> Tugas: Hitung jumlah baris di bawah yang memuat kata "This", dengan membedakan huruf besar dan kecil. Tuliskan angkanya saja.

> Baris yang digunakan:
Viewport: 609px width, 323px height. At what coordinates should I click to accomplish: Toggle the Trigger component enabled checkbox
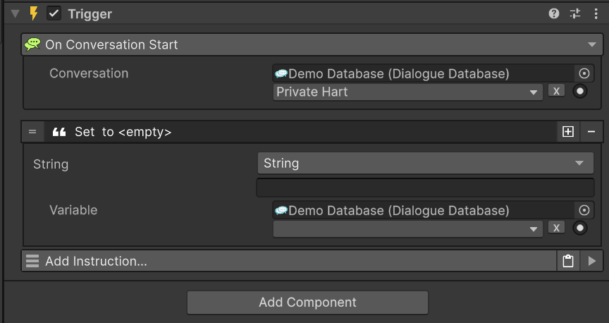tap(54, 13)
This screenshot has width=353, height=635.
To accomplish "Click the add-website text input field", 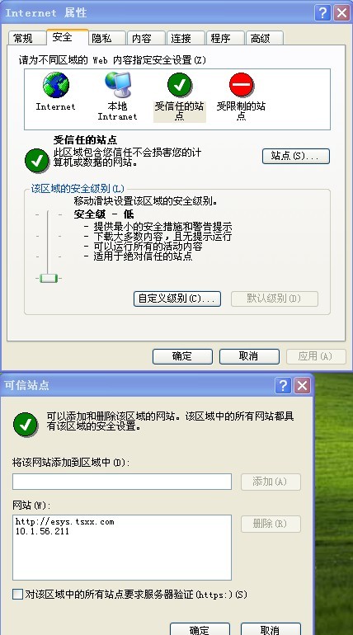I will [122, 482].
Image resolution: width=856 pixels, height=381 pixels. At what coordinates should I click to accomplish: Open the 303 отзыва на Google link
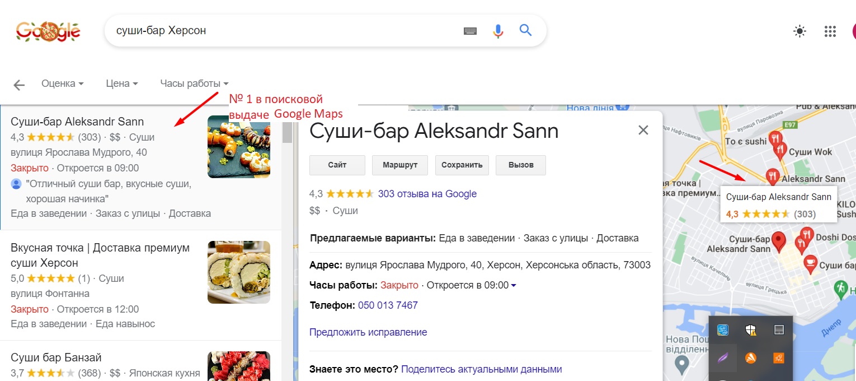pos(427,194)
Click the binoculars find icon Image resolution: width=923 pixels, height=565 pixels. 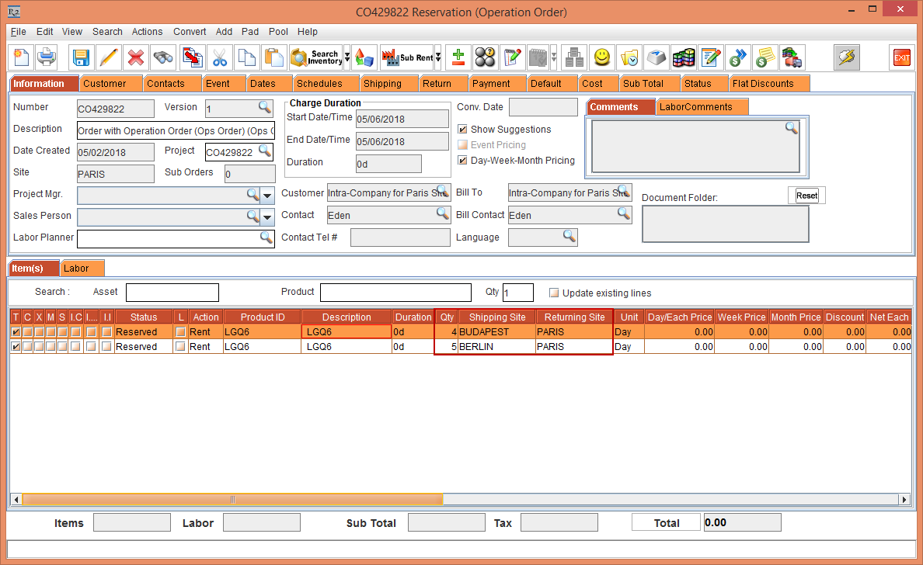point(163,57)
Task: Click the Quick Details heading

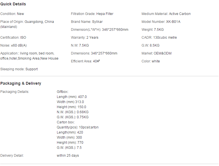Action: [13, 4]
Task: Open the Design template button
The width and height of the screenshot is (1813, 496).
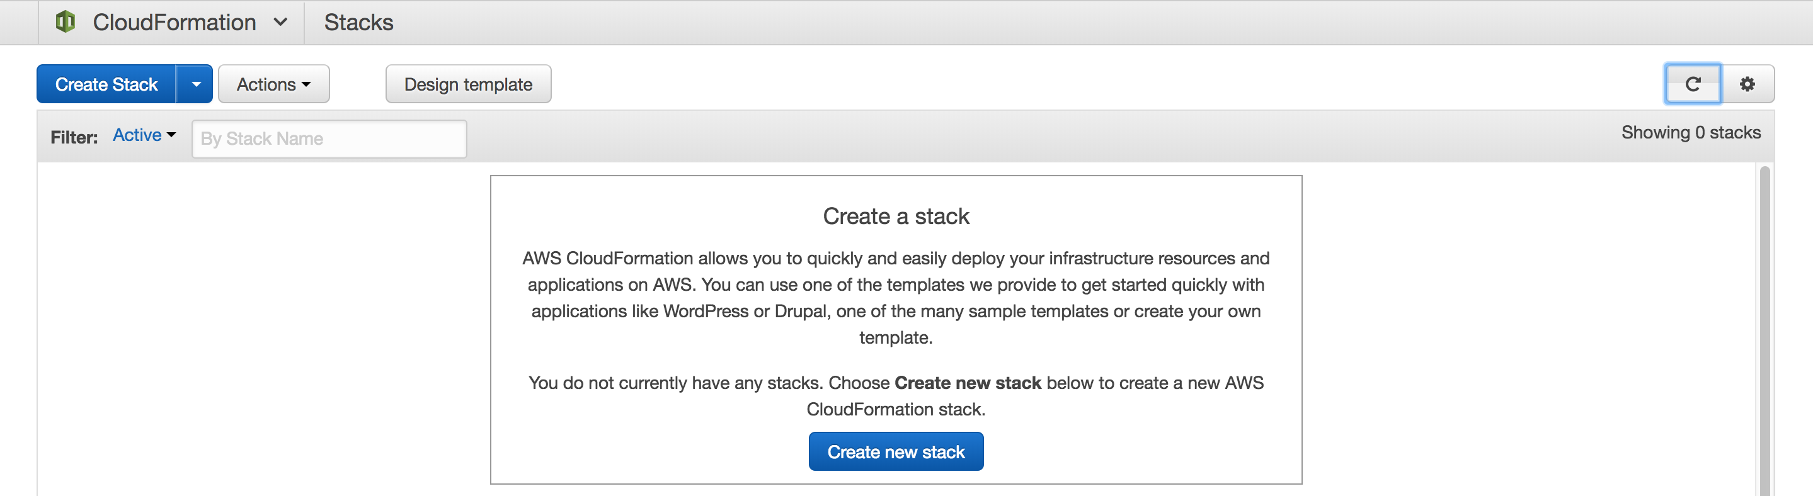Action: [468, 84]
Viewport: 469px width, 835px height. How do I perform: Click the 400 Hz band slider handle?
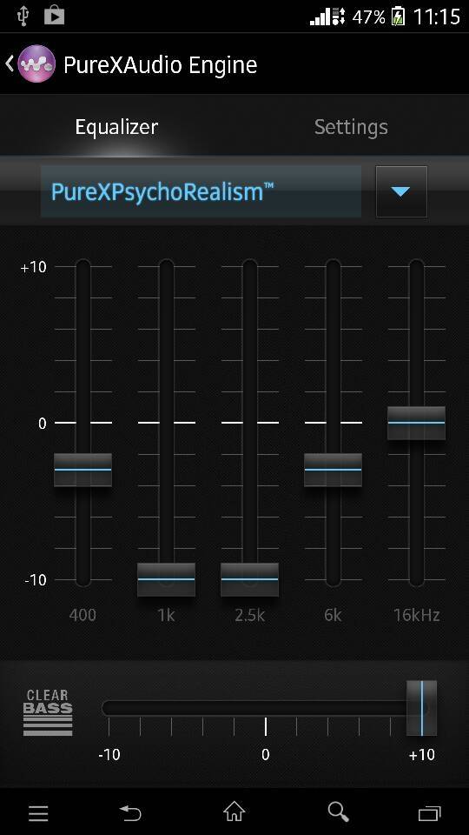coord(83,470)
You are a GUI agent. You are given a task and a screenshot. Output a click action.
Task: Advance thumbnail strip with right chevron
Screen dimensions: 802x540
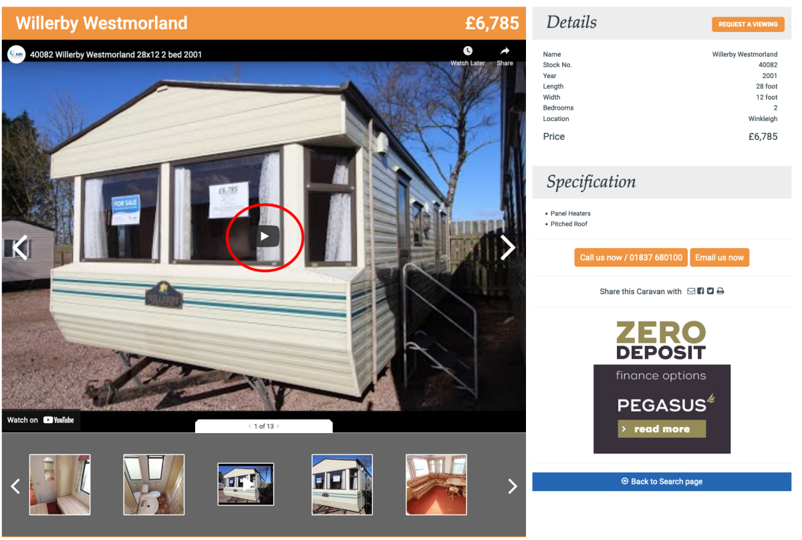coord(513,486)
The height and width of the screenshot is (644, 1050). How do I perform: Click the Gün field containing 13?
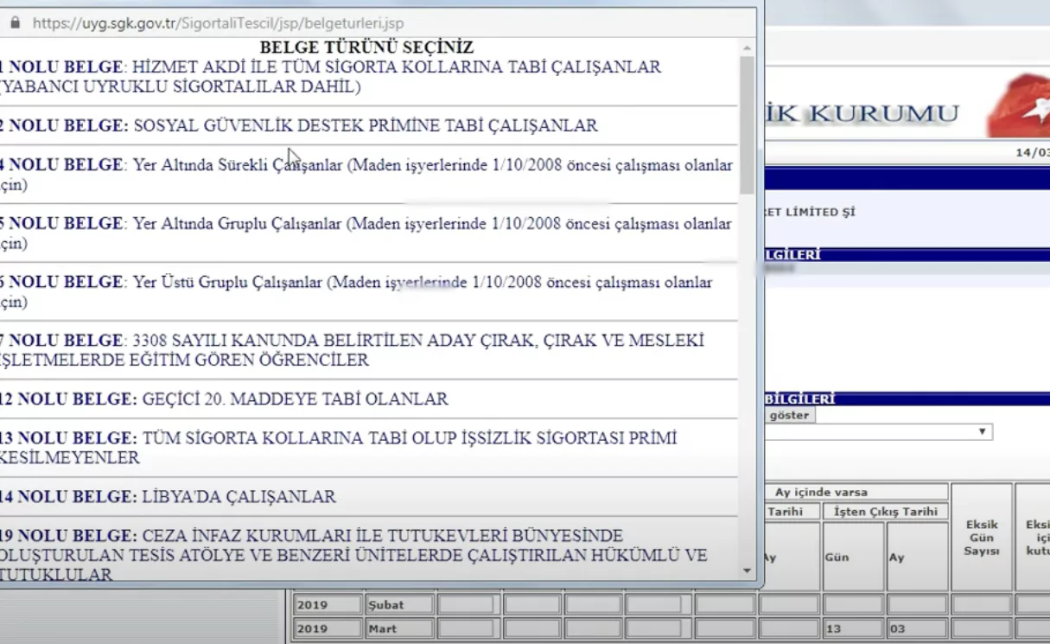click(x=854, y=627)
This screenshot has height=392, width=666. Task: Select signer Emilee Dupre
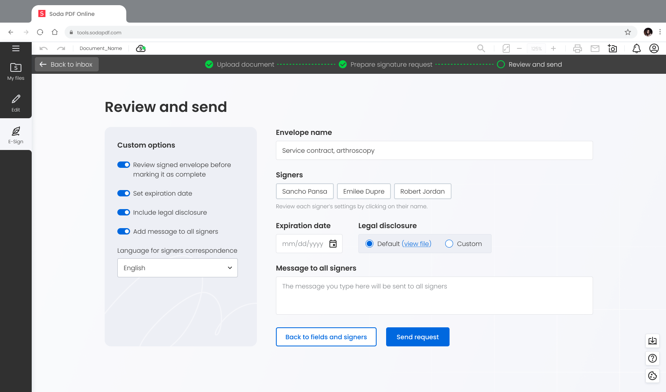pos(364,191)
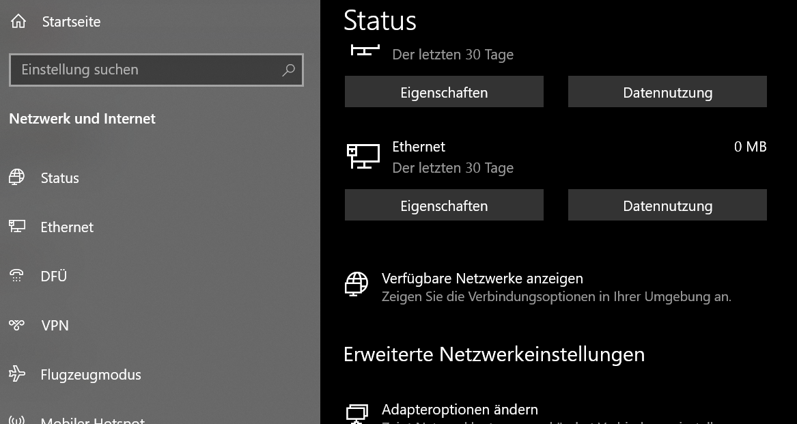
Task: Click the magnifier search icon
Action: pyautogui.click(x=288, y=70)
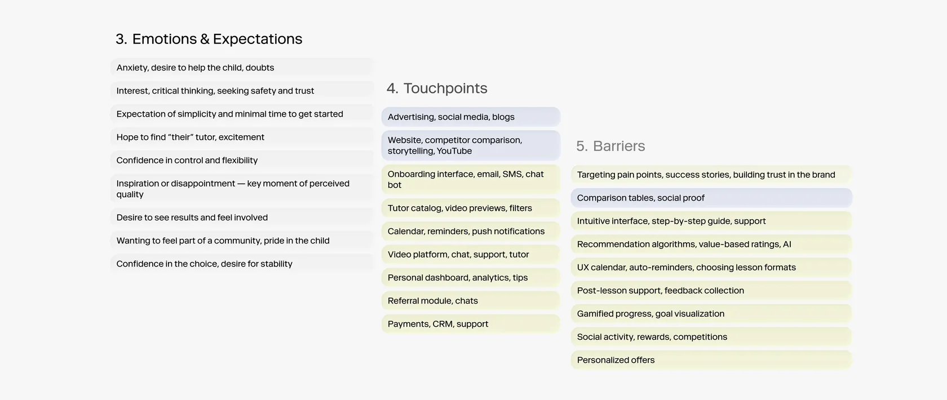Select "Comparison tables, social proof" card
Viewport: 947px width, 400px height.
711,198
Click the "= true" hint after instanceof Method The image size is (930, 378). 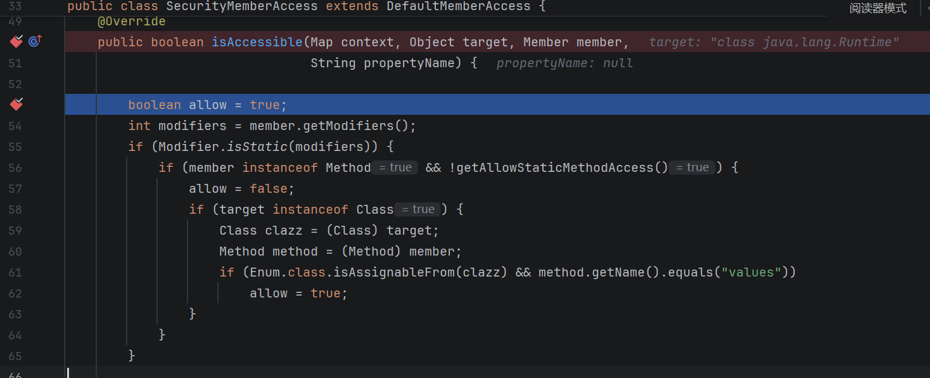(394, 167)
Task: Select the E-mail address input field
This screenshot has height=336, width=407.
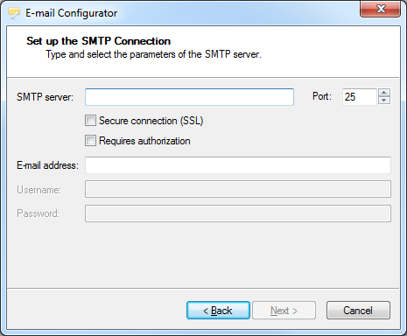Action: (238, 165)
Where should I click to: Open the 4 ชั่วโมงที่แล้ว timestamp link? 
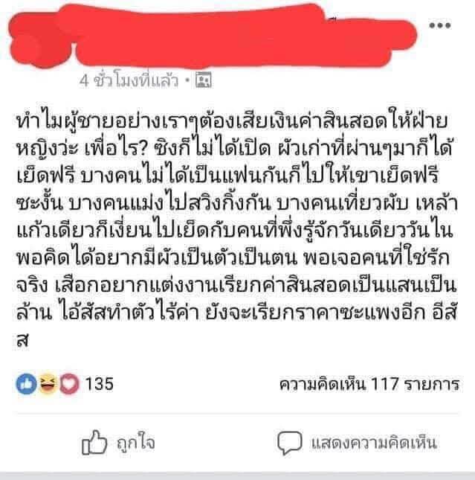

> Jawaban: 3